Start of Supplied data

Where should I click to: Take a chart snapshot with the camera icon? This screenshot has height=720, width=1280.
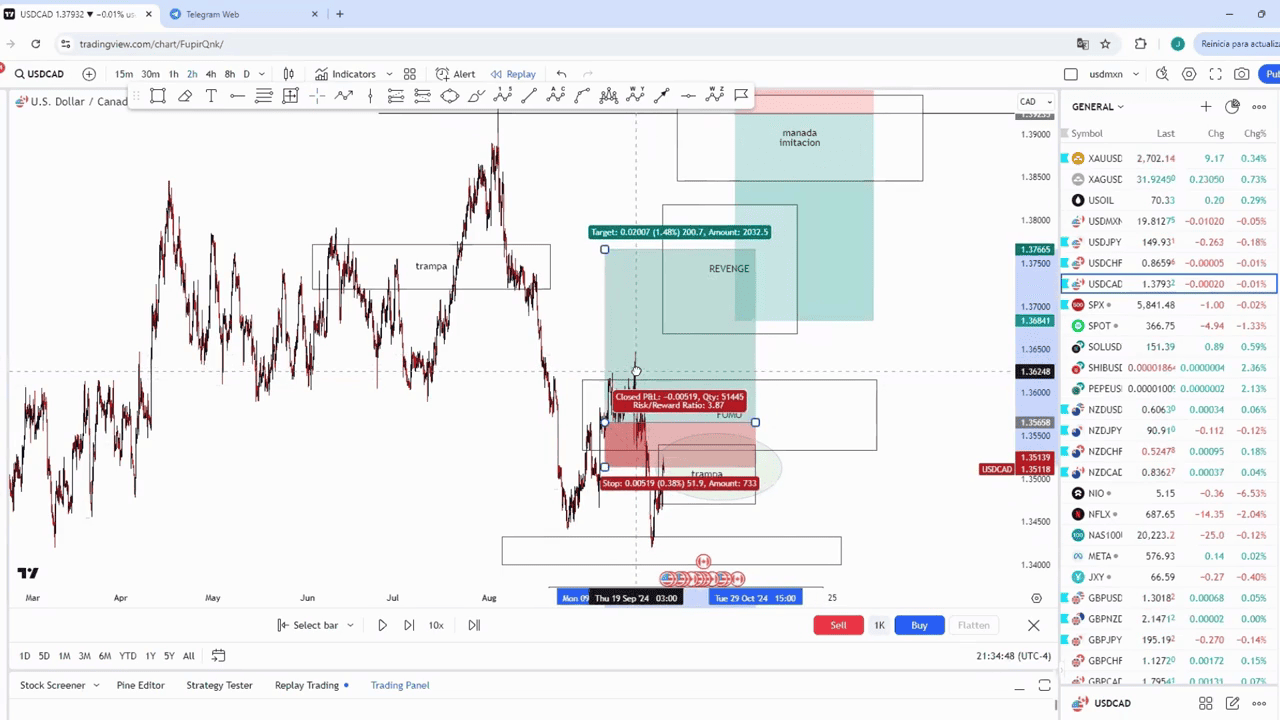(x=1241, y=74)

End of Supplied data
Start of Supplied data

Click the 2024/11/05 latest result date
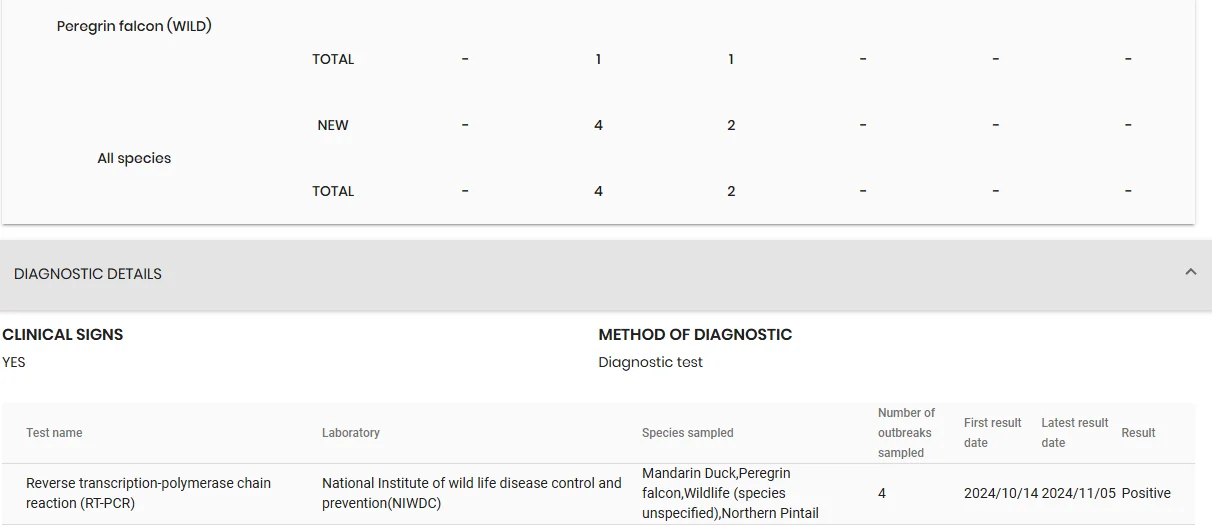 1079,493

End of Supplied data
Start of Supplied data

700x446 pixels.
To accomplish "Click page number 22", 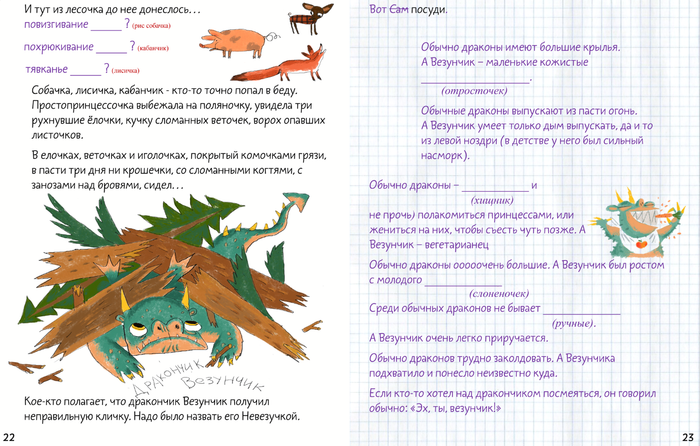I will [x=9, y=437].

End of Supplied data

_What needs to be done:_
Copy the data word for word from the line containing "Where should I" through the line containing "(x=1241, y=74)", inclusive, and leave out the pictures.

_Exercise solution:_
Where should I click to: Take a chart snapshot with the camera icon? This screenshot has height=720, width=1280.
(x=1241, y=74)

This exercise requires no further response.